**The problem**
Can you copy out the records below verbatim, beginning at the line that contains "Given: Download the Kontrollprogram report" and stopping after the line that contains "coord(799,138)"? Output only those lines.

....

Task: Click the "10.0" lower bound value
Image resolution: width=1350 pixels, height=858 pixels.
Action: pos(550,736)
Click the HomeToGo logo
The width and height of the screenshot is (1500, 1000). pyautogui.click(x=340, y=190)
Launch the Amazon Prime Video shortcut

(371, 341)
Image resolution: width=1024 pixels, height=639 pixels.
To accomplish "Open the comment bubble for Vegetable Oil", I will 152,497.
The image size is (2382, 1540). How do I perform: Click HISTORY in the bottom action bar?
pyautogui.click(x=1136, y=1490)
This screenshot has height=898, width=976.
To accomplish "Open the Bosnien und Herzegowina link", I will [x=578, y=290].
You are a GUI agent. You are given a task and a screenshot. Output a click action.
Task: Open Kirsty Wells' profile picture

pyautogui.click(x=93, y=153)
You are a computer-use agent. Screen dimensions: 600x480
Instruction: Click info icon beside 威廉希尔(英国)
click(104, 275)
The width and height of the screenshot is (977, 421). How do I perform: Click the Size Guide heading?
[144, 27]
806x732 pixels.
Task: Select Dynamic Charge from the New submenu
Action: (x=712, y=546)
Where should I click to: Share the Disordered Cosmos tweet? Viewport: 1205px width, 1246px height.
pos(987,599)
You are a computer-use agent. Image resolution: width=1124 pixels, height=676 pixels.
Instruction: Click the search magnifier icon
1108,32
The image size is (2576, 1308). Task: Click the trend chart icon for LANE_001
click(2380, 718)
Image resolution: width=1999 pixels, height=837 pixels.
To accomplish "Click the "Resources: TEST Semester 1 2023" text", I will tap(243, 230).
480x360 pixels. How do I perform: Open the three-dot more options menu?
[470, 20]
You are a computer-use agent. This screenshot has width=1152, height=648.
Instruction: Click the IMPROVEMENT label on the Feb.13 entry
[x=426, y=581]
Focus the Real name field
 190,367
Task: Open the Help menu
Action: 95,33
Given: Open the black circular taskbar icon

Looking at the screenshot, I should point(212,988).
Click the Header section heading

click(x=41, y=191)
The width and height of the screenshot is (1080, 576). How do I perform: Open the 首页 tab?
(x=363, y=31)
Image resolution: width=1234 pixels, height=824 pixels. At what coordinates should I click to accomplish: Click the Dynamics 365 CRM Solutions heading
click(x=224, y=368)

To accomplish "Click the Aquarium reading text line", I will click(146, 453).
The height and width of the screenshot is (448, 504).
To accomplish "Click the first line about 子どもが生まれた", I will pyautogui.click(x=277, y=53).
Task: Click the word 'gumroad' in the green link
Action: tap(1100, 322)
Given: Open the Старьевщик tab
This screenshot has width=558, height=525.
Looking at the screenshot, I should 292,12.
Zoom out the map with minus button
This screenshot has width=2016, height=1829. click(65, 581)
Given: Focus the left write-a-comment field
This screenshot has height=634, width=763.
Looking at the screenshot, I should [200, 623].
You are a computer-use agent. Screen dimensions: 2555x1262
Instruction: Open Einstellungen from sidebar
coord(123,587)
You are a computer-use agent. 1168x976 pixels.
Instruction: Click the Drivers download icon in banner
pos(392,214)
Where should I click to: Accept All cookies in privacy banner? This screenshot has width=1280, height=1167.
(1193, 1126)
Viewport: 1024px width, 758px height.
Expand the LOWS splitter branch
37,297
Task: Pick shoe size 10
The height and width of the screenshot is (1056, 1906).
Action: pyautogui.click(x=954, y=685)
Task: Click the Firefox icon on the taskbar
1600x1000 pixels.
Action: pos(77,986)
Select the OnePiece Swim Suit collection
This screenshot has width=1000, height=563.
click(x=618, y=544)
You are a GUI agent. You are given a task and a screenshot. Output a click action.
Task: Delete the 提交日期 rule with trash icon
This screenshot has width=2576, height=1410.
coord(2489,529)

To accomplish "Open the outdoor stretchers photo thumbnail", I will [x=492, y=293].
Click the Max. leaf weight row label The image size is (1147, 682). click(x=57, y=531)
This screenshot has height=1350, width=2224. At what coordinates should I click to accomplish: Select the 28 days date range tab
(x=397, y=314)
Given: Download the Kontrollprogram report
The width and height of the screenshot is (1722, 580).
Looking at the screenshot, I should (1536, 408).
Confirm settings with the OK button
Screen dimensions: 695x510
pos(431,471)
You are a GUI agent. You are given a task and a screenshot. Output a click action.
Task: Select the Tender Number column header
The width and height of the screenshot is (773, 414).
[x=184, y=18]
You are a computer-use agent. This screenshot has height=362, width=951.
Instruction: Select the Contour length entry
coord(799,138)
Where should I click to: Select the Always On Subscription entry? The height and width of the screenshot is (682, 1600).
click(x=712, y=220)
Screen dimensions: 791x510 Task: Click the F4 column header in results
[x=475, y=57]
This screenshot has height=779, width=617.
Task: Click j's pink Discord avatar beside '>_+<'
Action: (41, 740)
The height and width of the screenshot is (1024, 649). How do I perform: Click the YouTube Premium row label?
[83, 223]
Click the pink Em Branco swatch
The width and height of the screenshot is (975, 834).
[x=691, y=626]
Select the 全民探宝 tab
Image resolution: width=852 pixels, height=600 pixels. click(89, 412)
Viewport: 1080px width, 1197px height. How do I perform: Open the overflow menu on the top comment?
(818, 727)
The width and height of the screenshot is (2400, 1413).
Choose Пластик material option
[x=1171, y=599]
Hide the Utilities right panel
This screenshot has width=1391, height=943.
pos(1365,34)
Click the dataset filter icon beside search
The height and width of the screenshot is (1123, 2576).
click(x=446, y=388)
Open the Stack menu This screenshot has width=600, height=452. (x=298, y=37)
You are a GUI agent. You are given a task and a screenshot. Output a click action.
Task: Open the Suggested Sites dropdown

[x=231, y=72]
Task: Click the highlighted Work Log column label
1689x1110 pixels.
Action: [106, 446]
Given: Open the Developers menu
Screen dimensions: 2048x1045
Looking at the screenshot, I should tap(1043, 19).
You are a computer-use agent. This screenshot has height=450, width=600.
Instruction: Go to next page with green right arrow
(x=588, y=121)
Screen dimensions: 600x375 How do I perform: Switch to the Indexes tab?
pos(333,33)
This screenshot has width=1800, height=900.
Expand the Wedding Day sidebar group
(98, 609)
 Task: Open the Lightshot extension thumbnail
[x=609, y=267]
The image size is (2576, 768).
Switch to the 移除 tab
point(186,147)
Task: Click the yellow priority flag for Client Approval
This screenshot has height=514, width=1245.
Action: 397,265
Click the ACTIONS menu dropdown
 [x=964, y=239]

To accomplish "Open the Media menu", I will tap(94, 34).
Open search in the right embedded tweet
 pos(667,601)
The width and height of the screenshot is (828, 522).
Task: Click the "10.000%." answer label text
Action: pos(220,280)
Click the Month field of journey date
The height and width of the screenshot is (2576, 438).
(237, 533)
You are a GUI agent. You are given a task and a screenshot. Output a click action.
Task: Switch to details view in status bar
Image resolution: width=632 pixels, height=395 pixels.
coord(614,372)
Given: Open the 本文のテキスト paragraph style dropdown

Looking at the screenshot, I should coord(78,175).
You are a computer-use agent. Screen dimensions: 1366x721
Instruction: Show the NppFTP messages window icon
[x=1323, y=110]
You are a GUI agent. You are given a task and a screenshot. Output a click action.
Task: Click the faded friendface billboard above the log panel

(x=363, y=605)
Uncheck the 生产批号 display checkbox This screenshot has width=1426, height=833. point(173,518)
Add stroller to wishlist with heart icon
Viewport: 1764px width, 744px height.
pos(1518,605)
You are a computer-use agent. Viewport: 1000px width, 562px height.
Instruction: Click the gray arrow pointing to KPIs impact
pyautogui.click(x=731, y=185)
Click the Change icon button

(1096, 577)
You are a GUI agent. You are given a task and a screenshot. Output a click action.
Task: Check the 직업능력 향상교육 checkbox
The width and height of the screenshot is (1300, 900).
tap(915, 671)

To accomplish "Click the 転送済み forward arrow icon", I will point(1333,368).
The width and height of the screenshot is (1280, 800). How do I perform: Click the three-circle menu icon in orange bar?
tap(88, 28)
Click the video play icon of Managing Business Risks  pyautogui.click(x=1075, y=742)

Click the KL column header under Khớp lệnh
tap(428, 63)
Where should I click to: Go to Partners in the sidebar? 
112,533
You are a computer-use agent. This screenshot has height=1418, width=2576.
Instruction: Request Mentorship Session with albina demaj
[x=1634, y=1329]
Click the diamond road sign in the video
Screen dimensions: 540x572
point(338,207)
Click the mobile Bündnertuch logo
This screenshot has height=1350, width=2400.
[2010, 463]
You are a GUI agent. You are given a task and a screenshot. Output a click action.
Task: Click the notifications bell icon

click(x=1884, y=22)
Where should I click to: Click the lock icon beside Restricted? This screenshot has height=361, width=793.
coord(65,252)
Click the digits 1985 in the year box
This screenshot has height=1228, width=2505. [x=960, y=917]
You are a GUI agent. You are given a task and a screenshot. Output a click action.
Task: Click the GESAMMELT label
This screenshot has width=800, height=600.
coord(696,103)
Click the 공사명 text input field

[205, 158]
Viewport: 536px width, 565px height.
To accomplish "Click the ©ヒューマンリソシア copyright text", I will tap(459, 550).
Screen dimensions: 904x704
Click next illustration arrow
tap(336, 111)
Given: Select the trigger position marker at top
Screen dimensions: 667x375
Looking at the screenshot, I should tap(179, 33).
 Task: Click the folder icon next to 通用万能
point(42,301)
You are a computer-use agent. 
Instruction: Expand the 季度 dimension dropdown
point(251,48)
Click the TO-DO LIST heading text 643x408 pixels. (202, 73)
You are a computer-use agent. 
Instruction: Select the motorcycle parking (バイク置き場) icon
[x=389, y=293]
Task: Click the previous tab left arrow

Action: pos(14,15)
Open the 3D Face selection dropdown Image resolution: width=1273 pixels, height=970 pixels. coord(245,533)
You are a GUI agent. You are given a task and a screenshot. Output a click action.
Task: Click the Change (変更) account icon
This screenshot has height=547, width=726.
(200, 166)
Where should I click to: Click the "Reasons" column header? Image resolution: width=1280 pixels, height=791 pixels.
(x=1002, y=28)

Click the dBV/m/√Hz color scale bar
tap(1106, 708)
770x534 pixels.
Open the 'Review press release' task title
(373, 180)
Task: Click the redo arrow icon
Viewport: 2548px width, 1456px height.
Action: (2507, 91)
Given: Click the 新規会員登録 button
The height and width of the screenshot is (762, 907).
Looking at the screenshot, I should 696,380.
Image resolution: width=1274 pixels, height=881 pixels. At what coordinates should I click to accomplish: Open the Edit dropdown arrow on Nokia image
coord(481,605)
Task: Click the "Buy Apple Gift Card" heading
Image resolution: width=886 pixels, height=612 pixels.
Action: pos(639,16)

....

**Result for this exercise**
Given: Download the Kontrollprogram report
The width and height of the screenshot is (1722, 580).
Looking at the screenshot, I should (1536, 408).
Confirm settings with the OK button
Screen dimensions: 695x510
pos(431,471)
You are a GUI agent. You are given a task and a screenshot. Output a click action.
Task: Select the Tender Number column header
The width and height of the screenshot is (773, 414).
[x=184, y=18]
You are a computer-use agent. This screenshot has height=362, width=951.
Instruction: Select the Contour length entry
coord(799,138)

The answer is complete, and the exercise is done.